====== PROVIDED DATA
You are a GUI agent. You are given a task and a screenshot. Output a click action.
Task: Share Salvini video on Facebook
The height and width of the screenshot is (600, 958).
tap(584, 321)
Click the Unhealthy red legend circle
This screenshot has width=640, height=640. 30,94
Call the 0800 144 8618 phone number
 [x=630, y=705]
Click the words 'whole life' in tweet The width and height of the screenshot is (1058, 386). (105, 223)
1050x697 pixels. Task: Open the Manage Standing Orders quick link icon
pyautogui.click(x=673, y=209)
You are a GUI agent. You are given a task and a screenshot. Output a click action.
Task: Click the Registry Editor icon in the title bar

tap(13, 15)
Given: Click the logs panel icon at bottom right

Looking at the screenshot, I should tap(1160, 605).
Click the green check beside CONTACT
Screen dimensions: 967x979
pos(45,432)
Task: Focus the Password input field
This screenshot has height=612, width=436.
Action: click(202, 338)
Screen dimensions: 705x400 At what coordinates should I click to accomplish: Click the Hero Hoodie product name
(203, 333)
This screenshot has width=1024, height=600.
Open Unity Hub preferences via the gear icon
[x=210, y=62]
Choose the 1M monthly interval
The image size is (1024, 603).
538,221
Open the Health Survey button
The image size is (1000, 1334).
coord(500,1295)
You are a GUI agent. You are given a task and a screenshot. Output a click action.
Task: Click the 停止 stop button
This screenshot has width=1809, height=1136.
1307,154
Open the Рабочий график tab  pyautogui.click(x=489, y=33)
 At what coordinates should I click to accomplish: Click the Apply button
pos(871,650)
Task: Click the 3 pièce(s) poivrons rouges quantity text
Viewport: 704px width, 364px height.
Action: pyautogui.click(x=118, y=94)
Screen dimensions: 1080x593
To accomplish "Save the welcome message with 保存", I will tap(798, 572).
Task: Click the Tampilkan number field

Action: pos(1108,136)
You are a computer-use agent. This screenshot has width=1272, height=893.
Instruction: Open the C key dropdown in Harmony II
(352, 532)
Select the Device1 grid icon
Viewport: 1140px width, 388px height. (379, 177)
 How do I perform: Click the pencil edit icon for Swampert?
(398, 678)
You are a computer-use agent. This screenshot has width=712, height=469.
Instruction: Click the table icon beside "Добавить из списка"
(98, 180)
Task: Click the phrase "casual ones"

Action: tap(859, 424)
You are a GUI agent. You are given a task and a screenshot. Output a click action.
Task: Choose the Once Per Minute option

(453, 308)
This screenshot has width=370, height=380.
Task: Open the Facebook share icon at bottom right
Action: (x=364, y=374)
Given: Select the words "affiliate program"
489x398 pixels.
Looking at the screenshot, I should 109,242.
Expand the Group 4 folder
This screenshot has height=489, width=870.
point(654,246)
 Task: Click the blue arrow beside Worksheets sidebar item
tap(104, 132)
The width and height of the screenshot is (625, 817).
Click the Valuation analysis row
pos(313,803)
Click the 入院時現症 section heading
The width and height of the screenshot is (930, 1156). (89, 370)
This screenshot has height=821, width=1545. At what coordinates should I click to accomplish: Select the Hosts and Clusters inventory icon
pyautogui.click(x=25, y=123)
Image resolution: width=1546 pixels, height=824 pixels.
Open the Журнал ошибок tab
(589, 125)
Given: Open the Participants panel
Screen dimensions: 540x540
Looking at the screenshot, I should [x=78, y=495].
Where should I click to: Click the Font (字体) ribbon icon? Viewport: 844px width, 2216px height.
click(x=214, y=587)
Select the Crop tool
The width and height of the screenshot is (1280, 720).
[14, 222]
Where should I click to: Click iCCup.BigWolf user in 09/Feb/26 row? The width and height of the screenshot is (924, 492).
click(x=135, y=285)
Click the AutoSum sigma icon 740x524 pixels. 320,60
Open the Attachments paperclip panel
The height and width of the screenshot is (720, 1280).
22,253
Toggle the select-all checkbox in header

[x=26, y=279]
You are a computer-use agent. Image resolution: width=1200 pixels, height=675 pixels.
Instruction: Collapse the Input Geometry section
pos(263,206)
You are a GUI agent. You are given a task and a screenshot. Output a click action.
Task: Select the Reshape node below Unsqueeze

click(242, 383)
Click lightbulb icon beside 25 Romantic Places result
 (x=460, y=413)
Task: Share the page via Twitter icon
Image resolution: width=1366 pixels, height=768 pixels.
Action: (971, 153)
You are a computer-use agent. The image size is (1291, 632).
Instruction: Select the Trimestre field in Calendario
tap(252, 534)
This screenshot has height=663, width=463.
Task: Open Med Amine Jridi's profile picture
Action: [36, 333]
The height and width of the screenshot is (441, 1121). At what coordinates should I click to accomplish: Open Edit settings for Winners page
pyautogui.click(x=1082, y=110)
============
> WHAT THIS TASK INVOLVES: How many lines of the data hold the string "computer"? Reply with the number alone.

> THE COMPLETED TASK: 4